Records supplied:
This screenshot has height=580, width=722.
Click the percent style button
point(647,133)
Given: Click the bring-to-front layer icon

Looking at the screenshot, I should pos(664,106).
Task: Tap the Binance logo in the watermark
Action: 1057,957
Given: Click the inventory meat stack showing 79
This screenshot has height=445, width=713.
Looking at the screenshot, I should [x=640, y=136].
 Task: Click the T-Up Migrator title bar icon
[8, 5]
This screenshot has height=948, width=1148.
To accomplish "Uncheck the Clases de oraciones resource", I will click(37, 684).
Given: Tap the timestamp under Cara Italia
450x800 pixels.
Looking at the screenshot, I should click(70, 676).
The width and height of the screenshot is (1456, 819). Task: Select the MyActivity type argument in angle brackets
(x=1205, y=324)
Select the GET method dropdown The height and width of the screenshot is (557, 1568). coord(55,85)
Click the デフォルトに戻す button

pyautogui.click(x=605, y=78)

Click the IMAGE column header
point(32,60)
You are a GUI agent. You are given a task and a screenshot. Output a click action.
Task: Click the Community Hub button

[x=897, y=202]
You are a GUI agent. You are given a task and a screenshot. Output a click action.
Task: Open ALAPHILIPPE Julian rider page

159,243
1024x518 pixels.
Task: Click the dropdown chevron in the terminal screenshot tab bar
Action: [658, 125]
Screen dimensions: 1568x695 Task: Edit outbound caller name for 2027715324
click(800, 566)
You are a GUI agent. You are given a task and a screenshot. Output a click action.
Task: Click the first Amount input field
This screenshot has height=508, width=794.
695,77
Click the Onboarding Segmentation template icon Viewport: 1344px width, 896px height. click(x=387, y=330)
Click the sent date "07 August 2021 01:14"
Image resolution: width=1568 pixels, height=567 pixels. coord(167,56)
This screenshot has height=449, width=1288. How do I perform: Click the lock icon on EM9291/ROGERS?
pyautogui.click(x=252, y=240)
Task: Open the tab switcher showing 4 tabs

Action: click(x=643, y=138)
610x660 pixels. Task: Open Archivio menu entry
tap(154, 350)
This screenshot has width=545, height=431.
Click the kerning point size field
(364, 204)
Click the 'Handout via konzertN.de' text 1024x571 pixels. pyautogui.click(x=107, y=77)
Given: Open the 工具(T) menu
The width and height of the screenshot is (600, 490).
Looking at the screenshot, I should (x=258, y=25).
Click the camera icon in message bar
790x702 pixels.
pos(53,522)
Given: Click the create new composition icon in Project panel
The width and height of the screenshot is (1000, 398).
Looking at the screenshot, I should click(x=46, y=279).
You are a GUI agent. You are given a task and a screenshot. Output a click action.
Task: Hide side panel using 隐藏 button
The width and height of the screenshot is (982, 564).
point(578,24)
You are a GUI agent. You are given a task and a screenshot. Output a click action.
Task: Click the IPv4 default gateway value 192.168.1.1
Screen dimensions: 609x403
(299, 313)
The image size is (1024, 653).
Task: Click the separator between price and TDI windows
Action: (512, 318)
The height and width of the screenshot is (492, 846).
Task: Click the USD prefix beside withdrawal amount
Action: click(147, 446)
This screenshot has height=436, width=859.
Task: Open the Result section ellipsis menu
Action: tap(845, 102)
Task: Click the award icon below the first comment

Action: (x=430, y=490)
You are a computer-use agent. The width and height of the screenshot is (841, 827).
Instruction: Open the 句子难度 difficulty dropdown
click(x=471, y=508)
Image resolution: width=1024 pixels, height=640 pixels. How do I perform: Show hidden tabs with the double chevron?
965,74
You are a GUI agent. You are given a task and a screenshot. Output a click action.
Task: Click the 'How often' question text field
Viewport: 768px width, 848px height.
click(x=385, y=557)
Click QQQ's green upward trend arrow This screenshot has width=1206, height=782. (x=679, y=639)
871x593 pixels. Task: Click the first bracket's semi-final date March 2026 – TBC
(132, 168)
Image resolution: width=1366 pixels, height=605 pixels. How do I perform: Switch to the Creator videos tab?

Exercise: Now copy each line of the entries that mentions "panel".

Your response:
Given: Click the create new composition icon in Project panel
Task: Hide side panel using 隐藏 button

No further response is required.